Sex differences in CYP450-based sodium dehydroacetate metabolism and its metabolites in rats.

Sodium dehydroacetate (DHA-Na), a widely used preservative, can induce sex-differentiated coagulation disorders primarily resulting from its metabolism. However, the underlying mechanisms remain poorly understood. Here, we identified several Cytochrome P450 (CYP450) sub-enzymes involved in sex differences related to DHA-Na metabolism, along with two related DHA-Na metabolites. CYP1A2, CYP3A2, and CYP2D1 were primarily responsible for DHA-Na metabolism, which was stronger in male rats than in female rats. Inhibition of these isoforms separately resulted in the DHA-Na metabolic capacity in male rats becoming equal to, or even weaker than, that in female rats.
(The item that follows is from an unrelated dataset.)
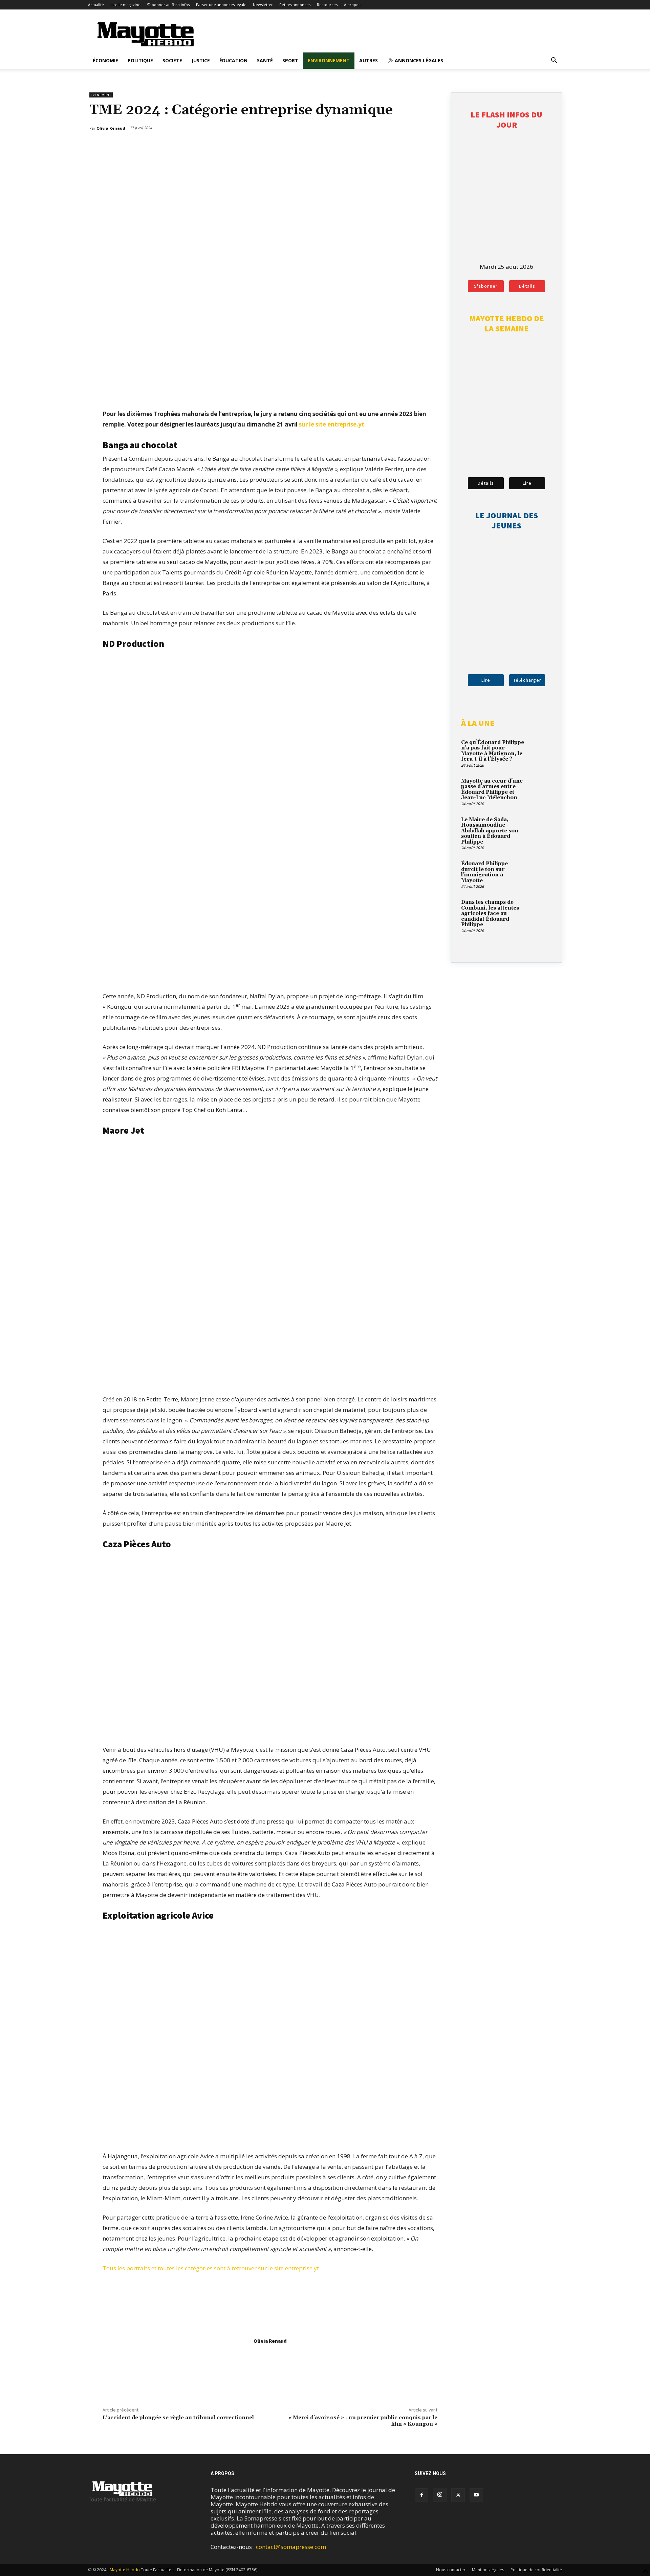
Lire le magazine (125, 4)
Furthermore, Cyp1a2, Cyp3a2, Cyp2d1, and Cyp2c11 expression was higher in male rats than in female rats, suggesting these enzymes are related to exhibited sex differences in DHA-Na metabolism. Moreover, 3-glycoloyl-6-methy-2,3-dihydropyran-2,4-dione (C(8)H(8)O(5)) and 3-imino-6-methyl-2,3-dihydropran-2,4dione (C(6)H(5)O(3)N) were identified as the two main DHA-Na metabolites. These findings provide crucial insights into potential mechanisms underlying sex differences in DHA-Na metabolism and its metabolites in rats.